I mean, yes I know the air in my house moves around…and God help me I know there is dust (and cat hair) in the air. So logically I have to know that the once-clean items in my closet have the potential to collect said dust. But I still feel burned by the whole process, and when has logic really mattered anyway? I’m seriously considering one of the info-mercial plastic vacuum systems that hermetically seals everything. Clean forever right? (And it’s the 21st century, where is my George Jetson style clothes putter-oner? I’m starting to think that the things I see on TV aren’t in actual fact reality or a contract for what the future will look like…it’s a sad sad day.)
In other news, while cleaning I found some good friends…the stuffed kind. I wish it weren’t creepy to keep them out now that I’m an adult.
In other other news, I forced myself to write today. Not on one of my procrastination topics, but on actual novel work. I am now six full chapters into Redemption, and I know what to write next, which is always half the battle.
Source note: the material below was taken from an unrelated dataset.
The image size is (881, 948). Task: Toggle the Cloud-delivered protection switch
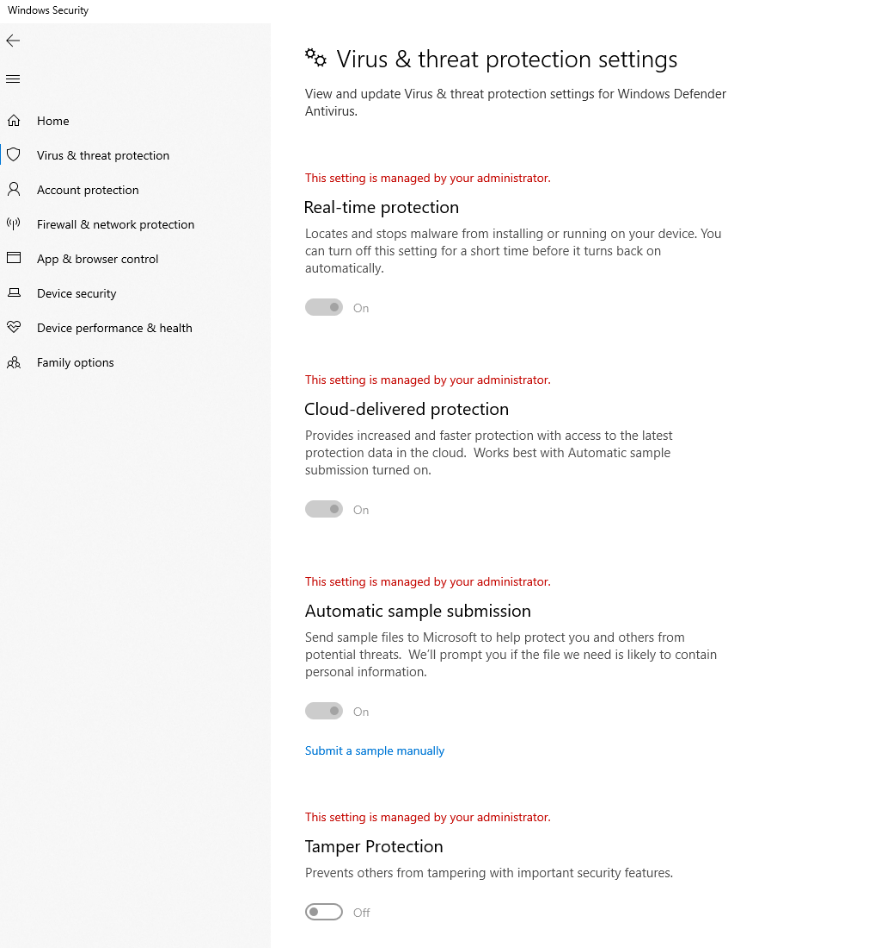(324, 510)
Writing today was hard because my self-doubt voice was telling me that I suck and don’t have anything to say. There was a pitch battle in my head and it ended up with me sitting down and writing. Yay me! Now to keep up the habit. I know from last time that if I can get myself going for four days in a row it gets easier.
Note to self. I will write 1000 words tomorrow. I will write 1000 words tomorrow. I will write 1000 words tomorrow.
Wish me luck.
Sharing: – Today I wrote a poem for a baby card.
Bouncing bundle that squeals and coos,
Oh what adventure waits for you.
Seuss, and a moon’s goodnight.
Diaper-days are soon out of sight.
So don’t blink, as you watch her grow.
The days fly by, though nights may seem slow.
Walkabout. Do you ever struggle to find characters for your stories? Characters are all around us, but it takes an open mind to find them. Take a short walk around the block with a pen and paper. Walk slowly and look around yourself. Write down the first animate thing that catches your attention. It could be a person, an animal, an insect, or even a particularly interesting plant. Write down your discovery. Keep walking and looking until four animate things have caught your attention and found a place in your notebook. The first thing you saw is your protagonist, the second your antagonist, the third a “buddy” and the fourth a “henchman”.
Spend a few minutes thinking about your characters. How did they meet? What could have driven your characters to dislike one another, or for that matter to be friends? Are they aware of their place in the greater environment? Spend ten minutes writing a scene from their lives. Happy writing.